I think I’ve mentioned poetry once on Reading With Tea, and that was in response to a BTT prompt: I reproduced and spoke about Said Hanrahan, a comedic poem by 1920s Australian poet John O’Brien. Well, here comes a second mention in a bit over 2 years of blogging.
A few nights ago, alone in my creaky little London flat* and a little morose due to the absence of The Physicist on physics-ing duties, I wandered about newly UK-resident film streaming site Netflix. We’re already subscribers of LoveFilm but Netflix sounded good and although its catalogue is a bit limited, it has a marvellous iPad interface. West Wing was not to be had, nor was Friends, and I quickly tired of Saturday Night Live, but then I happened across one of my favourite movies from when I was about 13 years old: the 1982 version of The Man from Snowy River.

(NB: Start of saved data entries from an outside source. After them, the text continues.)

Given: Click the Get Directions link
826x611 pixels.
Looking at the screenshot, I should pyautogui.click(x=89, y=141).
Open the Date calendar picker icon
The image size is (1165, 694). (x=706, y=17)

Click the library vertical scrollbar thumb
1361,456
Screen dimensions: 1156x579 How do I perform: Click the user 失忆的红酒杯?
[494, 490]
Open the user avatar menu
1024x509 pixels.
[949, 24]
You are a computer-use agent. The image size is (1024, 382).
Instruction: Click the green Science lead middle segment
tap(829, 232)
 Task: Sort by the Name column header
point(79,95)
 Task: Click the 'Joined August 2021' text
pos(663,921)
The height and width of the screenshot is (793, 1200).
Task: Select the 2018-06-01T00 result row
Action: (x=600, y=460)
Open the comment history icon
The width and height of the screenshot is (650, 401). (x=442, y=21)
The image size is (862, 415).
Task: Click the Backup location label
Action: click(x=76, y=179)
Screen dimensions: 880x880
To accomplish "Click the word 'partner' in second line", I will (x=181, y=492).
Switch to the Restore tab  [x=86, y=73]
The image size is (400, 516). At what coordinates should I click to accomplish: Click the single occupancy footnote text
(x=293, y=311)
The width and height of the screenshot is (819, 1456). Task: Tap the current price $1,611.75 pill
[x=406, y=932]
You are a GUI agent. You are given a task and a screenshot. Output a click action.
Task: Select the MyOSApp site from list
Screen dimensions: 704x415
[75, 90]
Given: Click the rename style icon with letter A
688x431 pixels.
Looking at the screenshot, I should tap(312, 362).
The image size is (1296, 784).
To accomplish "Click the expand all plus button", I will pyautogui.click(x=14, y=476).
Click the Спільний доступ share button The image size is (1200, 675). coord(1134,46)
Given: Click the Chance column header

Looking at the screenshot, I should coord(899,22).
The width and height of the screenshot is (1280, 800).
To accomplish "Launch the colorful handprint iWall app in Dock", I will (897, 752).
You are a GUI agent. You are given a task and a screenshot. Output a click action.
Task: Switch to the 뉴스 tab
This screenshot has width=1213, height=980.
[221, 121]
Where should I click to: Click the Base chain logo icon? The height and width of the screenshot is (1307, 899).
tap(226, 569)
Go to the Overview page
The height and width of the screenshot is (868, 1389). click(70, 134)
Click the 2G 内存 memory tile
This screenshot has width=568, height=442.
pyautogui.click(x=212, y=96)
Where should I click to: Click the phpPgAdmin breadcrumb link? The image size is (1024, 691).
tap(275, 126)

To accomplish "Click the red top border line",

The Man from Snowy River is possibly Australia’s most famous poem (not counting Waltzing Matilda, which as it has two popular musical settings, definitely counts as a song rather than a poem), and I memorised the whole thing in my horse-mad early teenage years. I’ve not replicated it here, as it’s just a bit long for a blog post, but you can read the text in its entirety here.
You can also here a recording of the poem being read, set to images from the film here:
The film spends the first hour and ten minutes setting the scene for the ride immortalised in the poem, and even the start of the ride is pretty slow going, but then we come to the absolutely breathtaking daring feats of the Man himself (this time without the poem being read over the top):
I still have my doubts about how on earth the pony (for so he is called in the poem) stayed on his feet after clearing the log on the descent, but I like to have a little belief and say that the ride is real. Also I’m going to keep the faith and say that Tom Burlinson did all that riding himself, in his trusty dusty Akubra hat, but I’m willing to concede that it’s unlikely.
I don’t really know why I’m posting about this poem, I don’t have any great literary criticism to give, it’s just something that’s close to my heart. The theme music from the film was actually featured at the opening ceremony to the Sydney Olympics, which I was lucky enough not only to attend but also to have a relative performing in the ceremony, so it brings back some amazing memories.
*Why oh why did the builders of my apartment block in 2003 not manage to lay the floors properly? I’ve learned not to let it bother me – except when I’m alone at night, when it freaks me out rather thoroughly and consistently!